Gossypium arboreum (A2) 'SXY1' genome HAU v1
About the assembly
In this study, we applied Oxford Nanopore sequencing technology to assemble G. rotundifolium (K2*) 'K201', G. arboreum (A2) 'SXY1', and G. raimondii (D5) 'D502' genomes. G. arboreum and G. raimondii genomes have been de novo assembled previously using Illumina and PacBio reads, but both genomes have a number of sequence gaps and require an improvement in assembly contiguity. We generated a total of 304 Gb, 212 Gb, 125 Gb Nanopore sequencing data with a genome coverage 124×, 131×, 167× for K2*, A2 and D5, respectively. We assembled 3,593, 1,173 and 366 contigs for G. rotundifolium, G. arboreum and G. raimondii with a contig length of 2.44 Gb, 1.62 Gb and 0.75 Gb, respectively (Table 1). These initial contigs were polished using Illumina paired-end reads with a genome coverage of 108×, 118×, 132× for K2*, A2 and D5. The contig N50 is 5.33 Mb, 11.69 Mb and 17.04 Mb for K2*, A2 and D5, respectively. The maximum contig has a length of 32.72 Mb, 58.57 Mb and 43.74 Mb. After polishing contig using Illumina reads, we used high-through chromosome conformation capture (Hi-C) data to order and orient contigs, aimed at constructing pseudo chromosomes of each species. In the Hi-C assisted assembly, 2,559, 485 and 201 contigs were placed on the 13 chromosomes of K2*, A2 and D5 genomes, occupying over 99% of genome length.
*Should be K12
Table 1. Summary of genome assemblies and annotations of G. rotundifolium, G. arboreum and G.raimondii.
Supplementary Table 4. Comparing A2 genome with previously published genome version.
Wang, M. et al. Comparative genome analyses highlight transposon-mediated genome expansion and the evolutionary architecture of 3D genomic folding in cotton. Mol Biol Evol. 2021 May 11:msab128. doi: 10.1093/molbev/msab128.
Additional information about this analysis:
Functional annotation files for the Gossypium arboreum HAU Genome v1.0 are available for download below. The Gossypium arboreum HAU Genome v1.0 proteins were analyzed using InterProScan in order to assign InterPro domains and Gene Ontology (GO) terms. Pathways analysis was performed using the KEGG Automatic Annotation Server (KAAS).

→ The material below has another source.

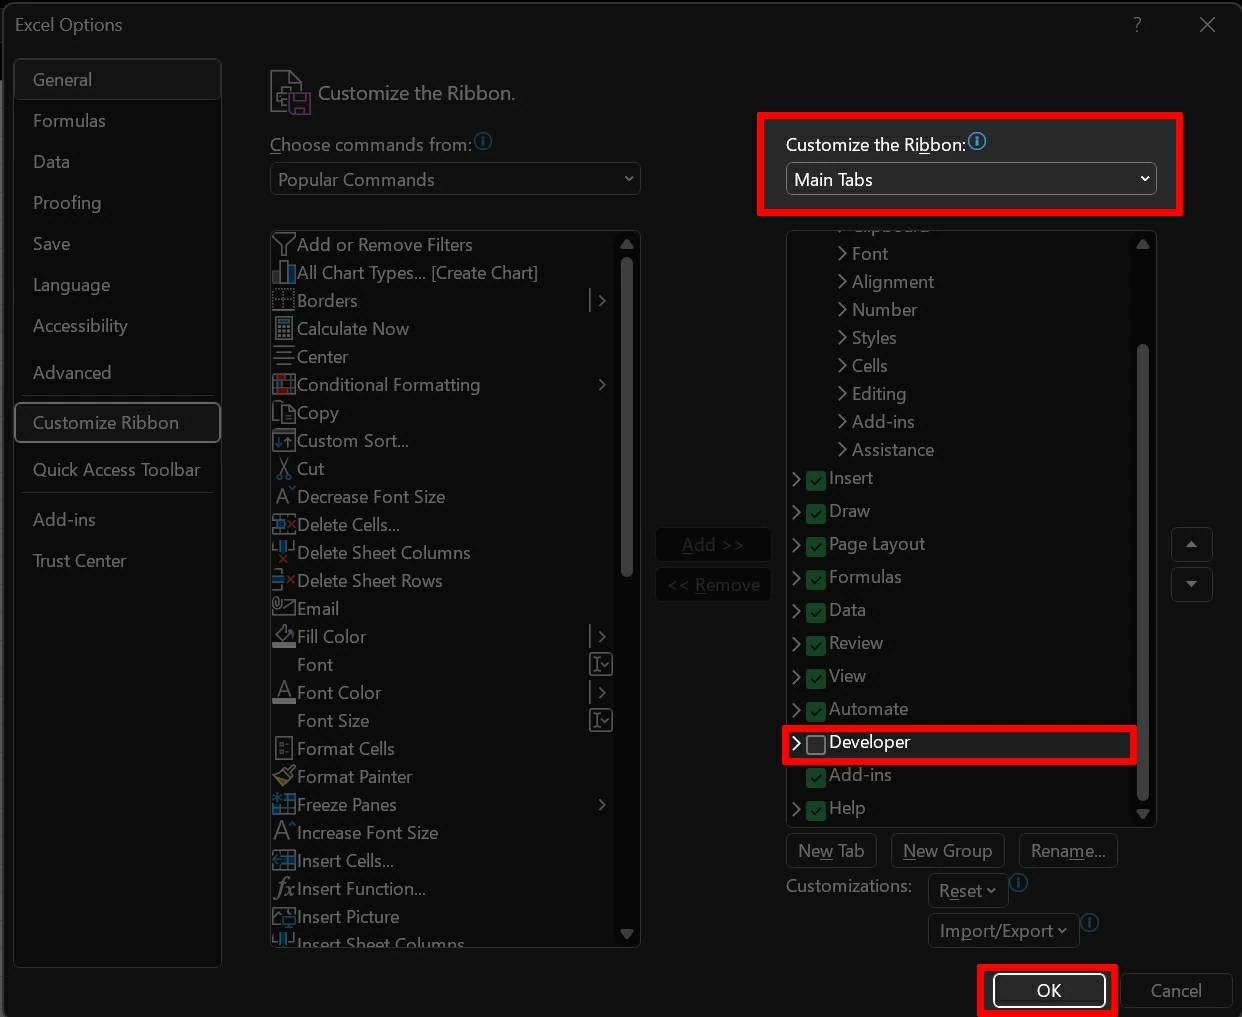Screen dimensions: 1242x1017
Task: Open the Main Tabs dropdown
Action: point(970,180)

The predicted gene model, their alignments and proteins for Gossypium arboreum'(A2)' genome. These files belong to the HAU G. arboreum Assembly v1.0
Marker alignments were performed by the CottonGen Team of Main Bioinformatics Lab at WSU. The alignment tool 'BLAT' was used to map marker sequences from CottonGen to the Gossypium arboreum HAU me assembly. Markers required 90% identity over 97% of their length. For SSRs & RFLPs, gap size was restricted to 1000bp or less with less than 2 gaps. For dbSNPs and Indels gap size was restricted to 2bp with less than 2 gaps. The available files are in GFF3 format. Markers available in CottonGen are linked to JBrowse.
Homology of the Gossypium arboreum HAU Genome v1.0 proteins was determined by pairwise sequence comparison using the blastp algorithm against various protein databases. An expectation value cutoff less than 1e-9 was used for the NCBI nr (Release 2018-05) and 1e-6 for the Arabidoposis proteins (Araport11), UniProtKB/SwissProt (Release 2019-01), and UniProtKB/TrEMBL (Release 2019-01) databases. The best hit reports are available for download in Excel format.
Transcript alignments were performed by the CottonGen Team of Main Bioinformatics Lab at WSU. The alignment tool 'BLAT' was used to map transcripts to the G. arboreum genome assembly. Alignments with an alignment length of 97% and 90% identify were preserved. The available files are in GFF3 format.